*Aim*
Can you write out each of the entries below word for word, leaving out the pictures?

*Information provided*
━━━━━━━━━━━━━━━━━━━━
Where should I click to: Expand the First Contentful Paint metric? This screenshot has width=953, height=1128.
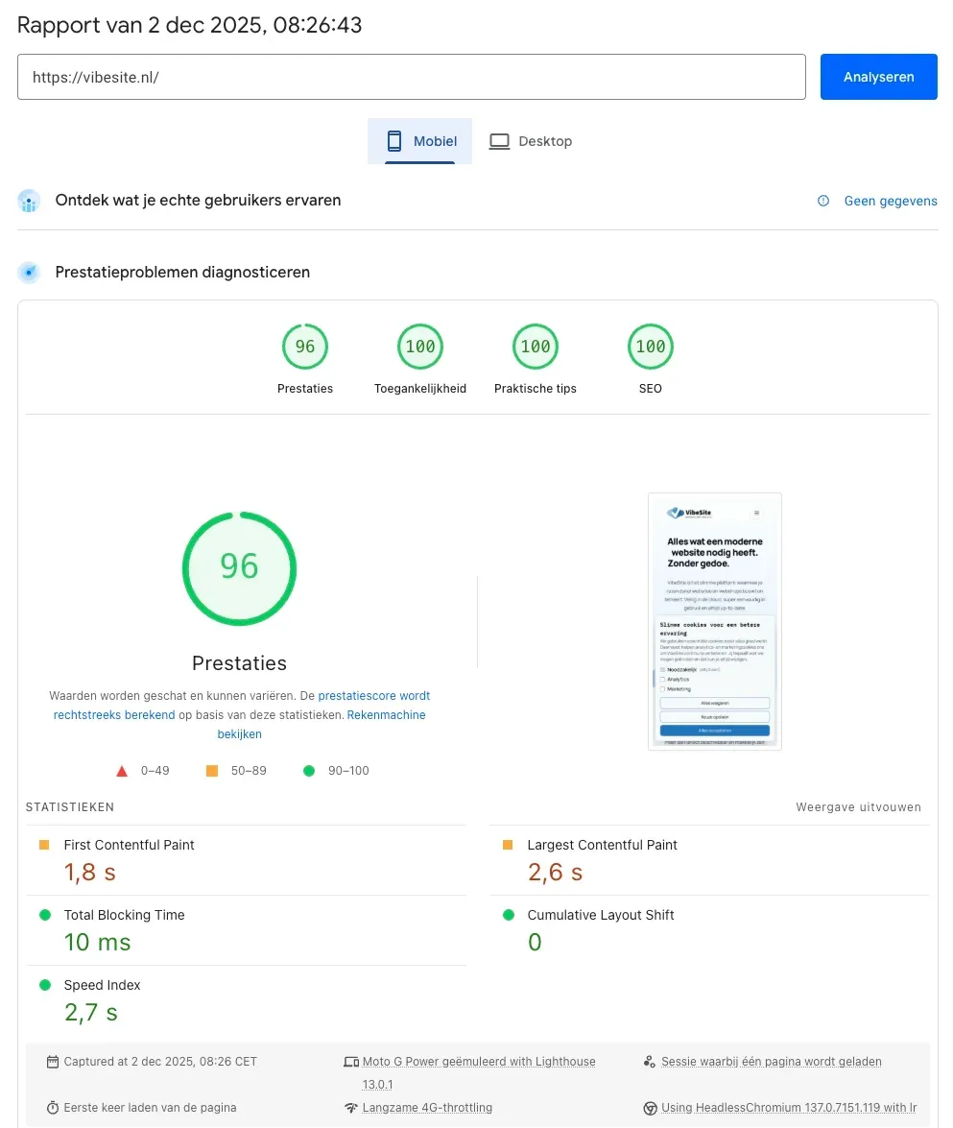(x=129, y=845)
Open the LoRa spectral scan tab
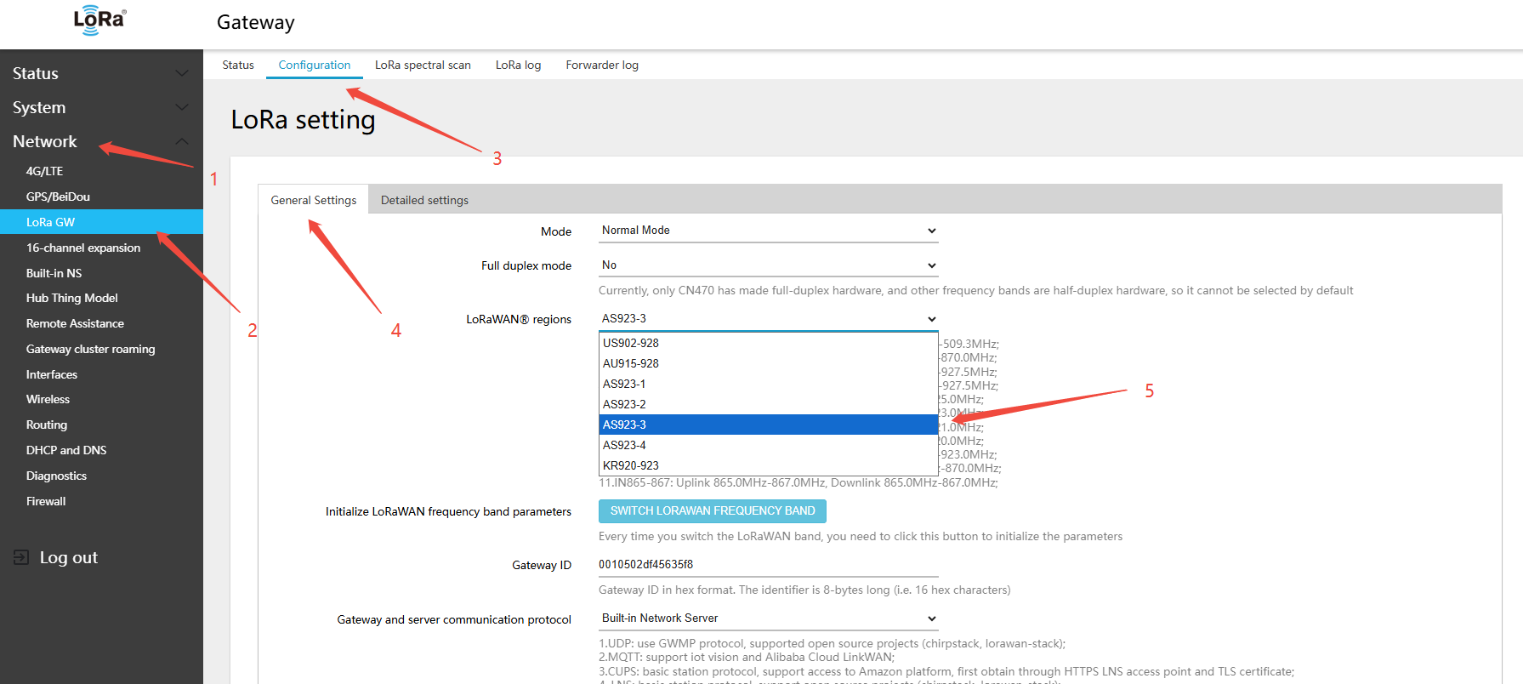The height and width of the screenshot is (684, 1523). [423, 65]
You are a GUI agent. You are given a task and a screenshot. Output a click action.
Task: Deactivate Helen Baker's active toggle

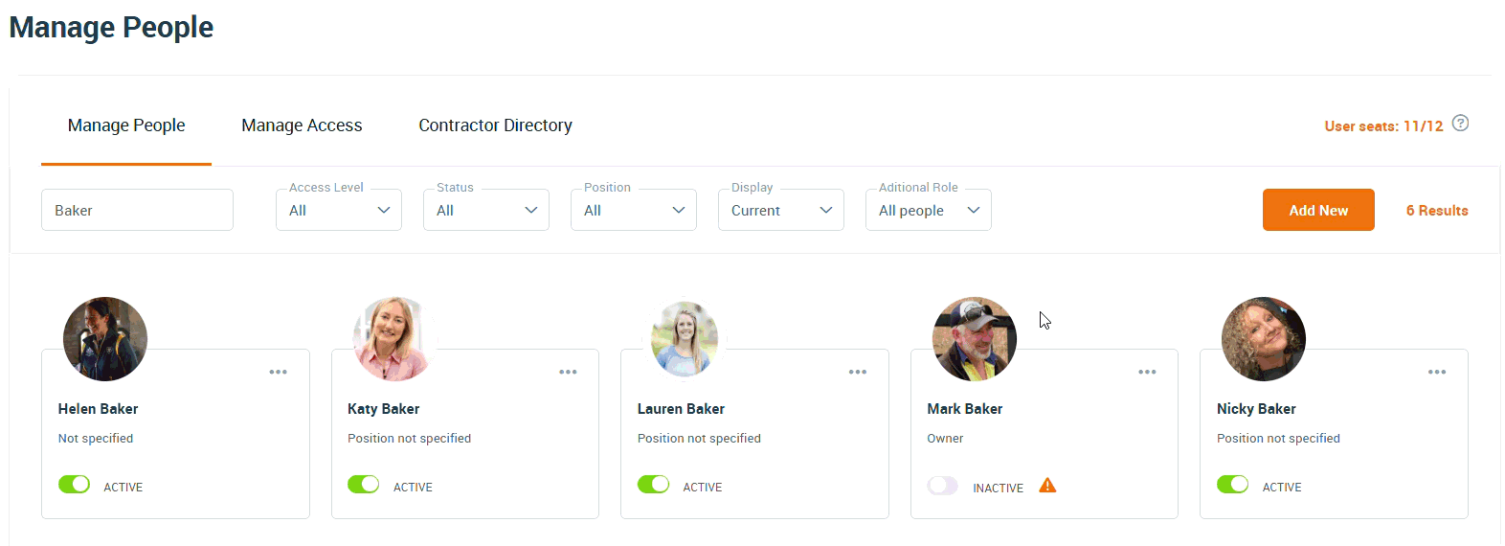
━━━━━━━━━━━━━━━━━━━━
*Complete answer*
Where should I click to: Expand the First Contentful Paint metric? This screenshot has width=953, height=1128.
(x=129, y=845)
Open the LoRa spectral scan tab
The height and width of the screenshot is (684, 1523). [423, 65]
You are a GUI agent. You are given a task and a screenshot. Output a click action.
Task: Deactivate Helen Baker's active toggle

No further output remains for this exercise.